INDIA – Strides Pharma Global Pte. Ltd (SPG), the international headquarters for Strides Pharma Science Limited, has scored approval from the United States Food and Drug Administration (U.S. FDA) for its generic drug for seizures.
The generic product will be manufactured at the Strides Pharma Science Limited’s facility in Bengaluru, the southern Indian state of Karnataka.
In a regulatory filing, the company said: “Strides Pharma Global Pte Ltd has received approval for Levetiracetam Oral Solution USP, 100 mg/mL, from the FDA.”
Following the authorization from the FDA, Strides Pharma Global Pte. Ltd now has 260 cumulative abbreviated new drug application (ANDA) filings with the FDA.

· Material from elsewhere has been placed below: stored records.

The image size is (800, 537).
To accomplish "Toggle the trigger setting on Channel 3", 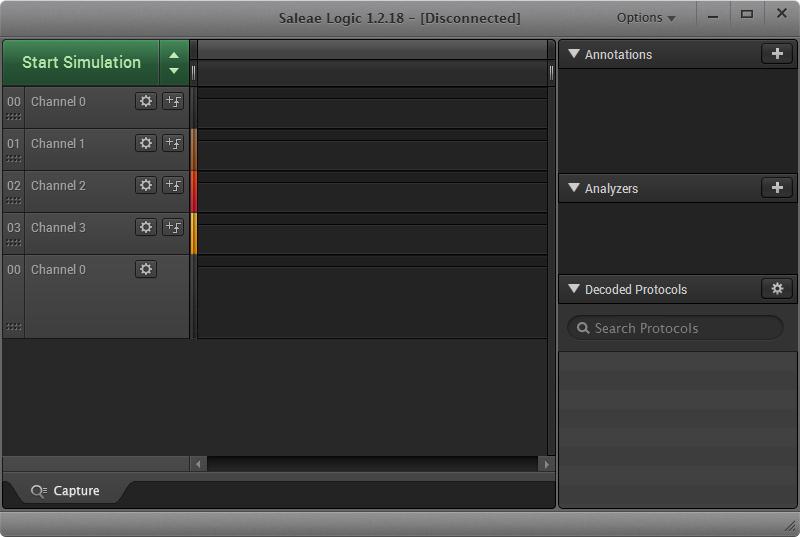I will point(173,227).
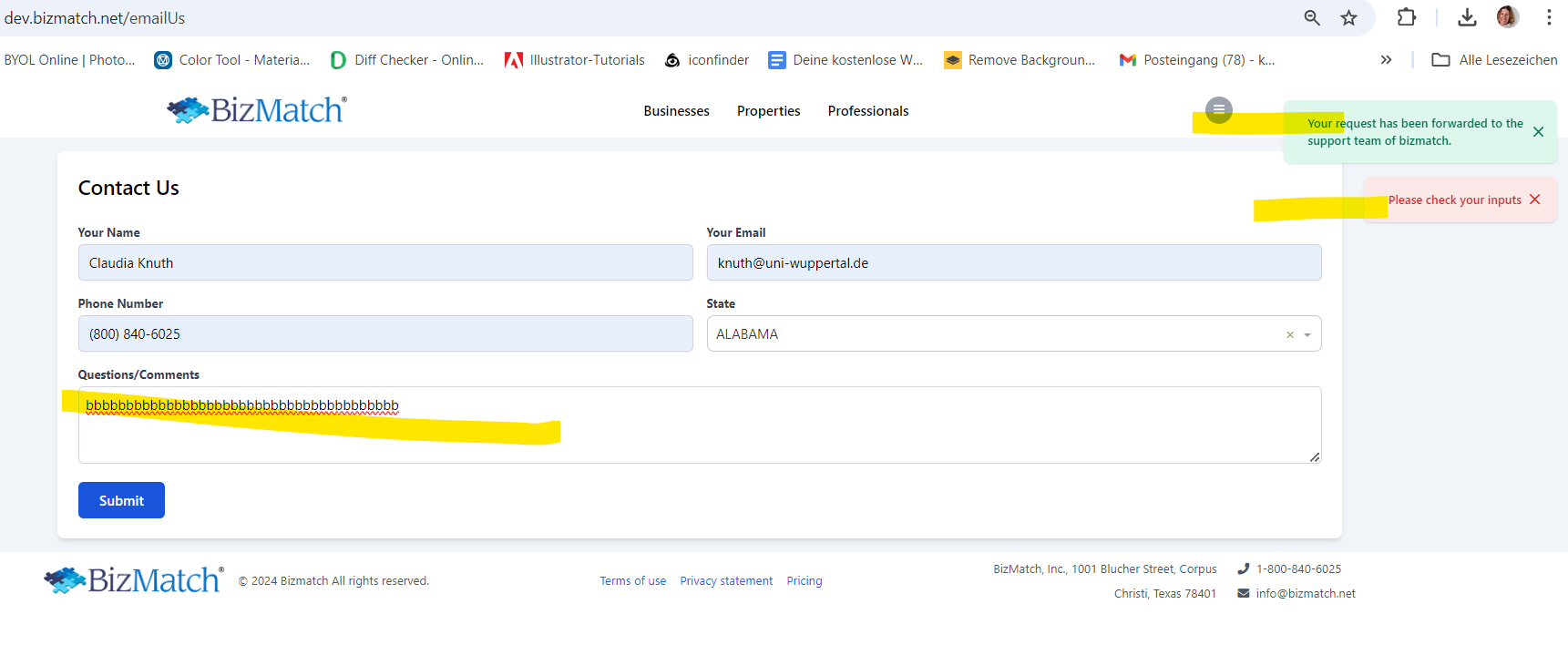Click the Chrome profile avatar
1568x645 pixels.
click(x=1507, y=17)
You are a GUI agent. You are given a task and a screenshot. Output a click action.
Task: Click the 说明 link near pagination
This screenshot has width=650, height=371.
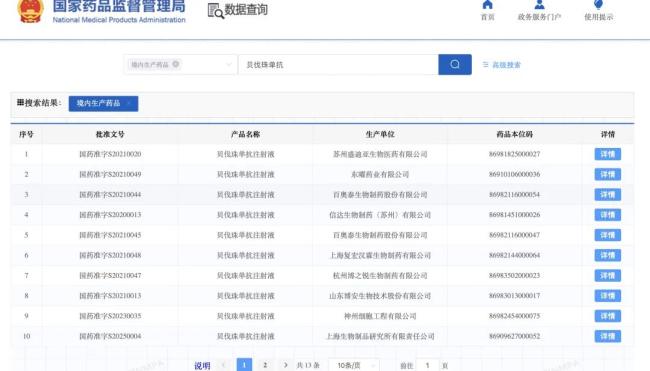[x=202, y=366]
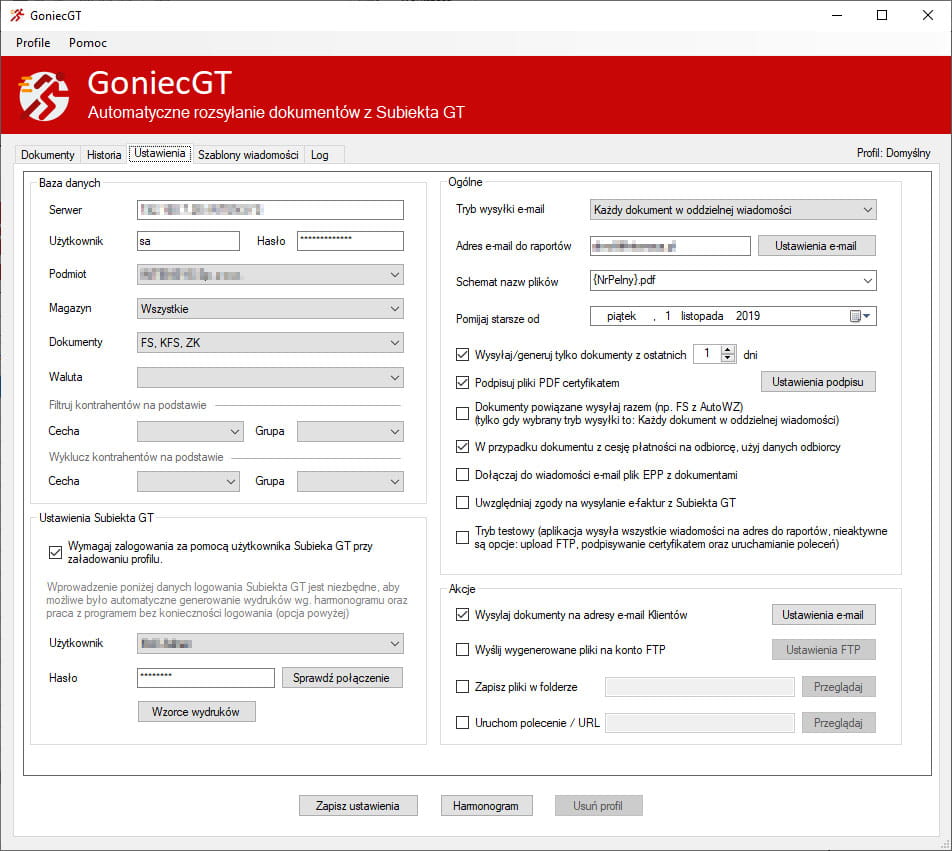Enable Podpisuj pliki PDF certyfikatem checkbox

coord(462,382)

This FDA approval comes at a time when SPG has set a target to launch 60 new products over three years in the United States of America.
Currently, the Singapore-based company has over 230 filings that have been approved by the United States Food and Drug Administration.
The company manufactures pharmaceutical products, over-the-counter drugs and nutraceuticals. Products include soft gel capsules, hard-gel capsules, tablets and dry and wet injectables.
SPG is a subsidiary of Strides Pharma Science Limited, an Indian pharmaceutical company with a major focus on development and manufacture of IP-led niche finished dosage formulations.
With world-class manufacturing facilities, Strides Pharma Science Limited has earned a reputation for building and scaling profitable businesses in a short span of time.
The company runs an innovative Research & Development (R&D) hub in Bangalore and a robust commercial platform to market products globally.
Strides Pharma Science Limited’s subsidiary has received approval from the US health regulator to market a generic medication for seizures.
According to recently published data by IQVIA, formerly Quintiles and IMS Health, Inc., the Levetiracetam Oral Solution has a market size of US$55 million.
On the FDA clearance, Strides Pharma said: “The approved product is bioequivalent and therapeutically equivalent to the reference listed drug Keppra Oral Solution of UCB, Inc.”